== GIVEN TEXT ==

<<<<

New algorithm makes offline disease ID possible.
The Garvan Institute of Medical Research has partnered with the University of NSW to take genome analysis ‘offline’ by adapting the algorithms that perform DNA analysis to require far less compute than current tools.
Medical practitioners fighting the Ebola and Zika viruses in New Guinea and Brazil have already used small genome sequencing devices that can clip on to a smartphone, but these devices still require high-performance computer workstations or reliable internet connections to identify genes.
Devices like the Oxford Nanopore Technologies MinION can create over a terabyte of data in 48 hours, but their use still isn’t commonplace because comparing or ‘aligning’ DNA from an unknown sample to a reference database to figure out what the sample is requires around 16 GB of RAM, which is beyond the capabilities of most mid-range laptops and flagship smartphones.
For cash-strapped medical programs in developing countries or during large-scale outbreaks, that kind of processing power isn’t easy to come by at scale, and a reliable internet connection can be just as hard to find.

>>>>

Extend the article on offline genome analysis, starting after its final sentence.

Dataset entries:
<<<<

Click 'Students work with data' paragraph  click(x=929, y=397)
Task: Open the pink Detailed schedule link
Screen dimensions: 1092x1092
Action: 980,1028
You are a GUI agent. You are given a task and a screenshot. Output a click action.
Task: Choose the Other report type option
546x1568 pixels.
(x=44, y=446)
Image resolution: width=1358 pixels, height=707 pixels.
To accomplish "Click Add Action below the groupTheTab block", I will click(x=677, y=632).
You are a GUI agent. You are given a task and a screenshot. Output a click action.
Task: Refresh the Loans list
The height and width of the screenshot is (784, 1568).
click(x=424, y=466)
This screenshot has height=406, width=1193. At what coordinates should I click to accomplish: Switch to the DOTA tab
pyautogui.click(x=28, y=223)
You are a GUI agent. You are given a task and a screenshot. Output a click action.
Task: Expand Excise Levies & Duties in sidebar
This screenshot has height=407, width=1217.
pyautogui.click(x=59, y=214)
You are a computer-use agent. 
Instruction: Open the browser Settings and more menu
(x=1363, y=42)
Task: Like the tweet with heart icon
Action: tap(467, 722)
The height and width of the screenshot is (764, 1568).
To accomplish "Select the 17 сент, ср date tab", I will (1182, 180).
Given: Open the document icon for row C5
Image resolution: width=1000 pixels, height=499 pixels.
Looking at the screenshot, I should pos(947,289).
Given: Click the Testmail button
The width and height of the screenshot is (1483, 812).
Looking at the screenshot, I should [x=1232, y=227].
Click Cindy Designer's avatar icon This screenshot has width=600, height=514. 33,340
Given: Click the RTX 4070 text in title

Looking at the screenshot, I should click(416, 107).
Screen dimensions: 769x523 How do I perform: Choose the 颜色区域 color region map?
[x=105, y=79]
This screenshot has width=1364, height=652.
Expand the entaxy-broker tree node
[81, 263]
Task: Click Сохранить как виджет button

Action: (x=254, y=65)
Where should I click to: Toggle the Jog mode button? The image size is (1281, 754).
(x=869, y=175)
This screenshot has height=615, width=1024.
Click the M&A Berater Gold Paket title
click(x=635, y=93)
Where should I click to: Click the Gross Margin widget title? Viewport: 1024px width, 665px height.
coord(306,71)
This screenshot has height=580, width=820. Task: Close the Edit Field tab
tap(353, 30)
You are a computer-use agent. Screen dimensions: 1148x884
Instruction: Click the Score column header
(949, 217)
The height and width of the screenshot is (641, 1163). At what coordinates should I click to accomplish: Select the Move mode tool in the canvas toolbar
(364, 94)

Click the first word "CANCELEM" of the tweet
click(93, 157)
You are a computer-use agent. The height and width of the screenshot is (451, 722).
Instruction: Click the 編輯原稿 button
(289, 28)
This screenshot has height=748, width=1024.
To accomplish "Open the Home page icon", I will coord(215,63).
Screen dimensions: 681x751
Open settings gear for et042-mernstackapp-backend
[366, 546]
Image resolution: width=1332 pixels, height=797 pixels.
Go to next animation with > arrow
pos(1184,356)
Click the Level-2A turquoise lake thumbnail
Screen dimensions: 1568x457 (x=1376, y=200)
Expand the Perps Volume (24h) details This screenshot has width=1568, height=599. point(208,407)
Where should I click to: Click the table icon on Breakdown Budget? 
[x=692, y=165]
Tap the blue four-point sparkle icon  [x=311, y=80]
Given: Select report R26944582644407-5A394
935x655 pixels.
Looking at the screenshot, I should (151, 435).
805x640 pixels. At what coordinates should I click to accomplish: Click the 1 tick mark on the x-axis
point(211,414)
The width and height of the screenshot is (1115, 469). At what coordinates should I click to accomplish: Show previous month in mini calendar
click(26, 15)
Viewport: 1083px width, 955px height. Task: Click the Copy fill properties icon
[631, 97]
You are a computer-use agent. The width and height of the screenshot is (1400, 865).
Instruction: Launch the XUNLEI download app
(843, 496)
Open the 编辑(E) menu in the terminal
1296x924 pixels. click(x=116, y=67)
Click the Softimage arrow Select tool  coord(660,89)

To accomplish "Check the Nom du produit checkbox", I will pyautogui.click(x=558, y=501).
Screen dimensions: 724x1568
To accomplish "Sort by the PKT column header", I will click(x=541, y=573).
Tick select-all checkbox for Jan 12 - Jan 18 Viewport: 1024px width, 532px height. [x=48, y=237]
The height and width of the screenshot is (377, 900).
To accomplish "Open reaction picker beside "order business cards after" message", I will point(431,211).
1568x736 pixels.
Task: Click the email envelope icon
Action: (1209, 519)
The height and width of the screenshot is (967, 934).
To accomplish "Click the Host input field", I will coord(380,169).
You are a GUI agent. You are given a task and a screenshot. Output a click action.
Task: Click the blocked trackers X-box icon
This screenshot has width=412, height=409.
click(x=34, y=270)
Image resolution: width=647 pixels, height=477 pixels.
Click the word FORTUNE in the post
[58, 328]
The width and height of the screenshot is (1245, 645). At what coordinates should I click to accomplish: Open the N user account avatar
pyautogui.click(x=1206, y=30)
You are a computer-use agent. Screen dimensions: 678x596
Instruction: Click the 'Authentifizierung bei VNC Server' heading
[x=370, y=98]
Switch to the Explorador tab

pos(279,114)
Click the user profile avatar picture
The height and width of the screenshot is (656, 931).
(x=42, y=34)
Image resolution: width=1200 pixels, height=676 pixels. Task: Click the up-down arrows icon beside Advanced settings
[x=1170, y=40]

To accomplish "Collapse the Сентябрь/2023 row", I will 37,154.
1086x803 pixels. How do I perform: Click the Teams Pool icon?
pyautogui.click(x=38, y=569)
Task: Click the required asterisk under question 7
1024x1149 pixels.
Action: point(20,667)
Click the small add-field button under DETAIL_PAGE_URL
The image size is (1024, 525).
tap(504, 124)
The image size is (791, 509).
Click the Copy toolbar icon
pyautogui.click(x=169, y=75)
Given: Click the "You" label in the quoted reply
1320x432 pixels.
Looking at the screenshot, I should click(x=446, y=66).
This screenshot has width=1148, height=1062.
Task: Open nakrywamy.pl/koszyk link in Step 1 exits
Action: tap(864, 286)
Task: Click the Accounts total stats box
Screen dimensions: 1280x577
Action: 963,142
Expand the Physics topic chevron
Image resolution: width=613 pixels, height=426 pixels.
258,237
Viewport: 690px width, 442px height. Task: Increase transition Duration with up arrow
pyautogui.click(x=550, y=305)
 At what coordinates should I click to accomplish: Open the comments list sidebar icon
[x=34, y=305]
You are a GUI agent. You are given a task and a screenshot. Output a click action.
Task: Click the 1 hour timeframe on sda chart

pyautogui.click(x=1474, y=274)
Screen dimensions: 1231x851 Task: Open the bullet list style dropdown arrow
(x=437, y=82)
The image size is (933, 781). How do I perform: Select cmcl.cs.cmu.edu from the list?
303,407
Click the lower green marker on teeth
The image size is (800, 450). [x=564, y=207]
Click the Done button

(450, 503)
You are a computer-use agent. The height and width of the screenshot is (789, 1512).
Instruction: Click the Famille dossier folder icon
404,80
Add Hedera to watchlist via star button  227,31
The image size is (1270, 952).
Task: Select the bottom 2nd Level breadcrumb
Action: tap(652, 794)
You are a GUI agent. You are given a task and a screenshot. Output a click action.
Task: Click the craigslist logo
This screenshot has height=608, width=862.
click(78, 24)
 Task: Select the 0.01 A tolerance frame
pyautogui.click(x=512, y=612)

>>>>

== WRITTEN RESPONSE ==
In a new paper released in Nature, Garvan’s Genomic Technologies lead Dr Martin Smith and his team detailed the computational method for reducing the amount of memory needed for aligning sequences from 11GB to 2GB - well within the reach of mid-range smartphones.
The researchers adapted the Minimap2 program, which aligns DNA sequencing ‘reads’ to a reference library of known genomes.
This reference library is usually indexed, which helps to map sequencing reads to their corresponding positions in a genome.
“The challenge, so far, has been that the reference index requires too much computer memory,” Smith said.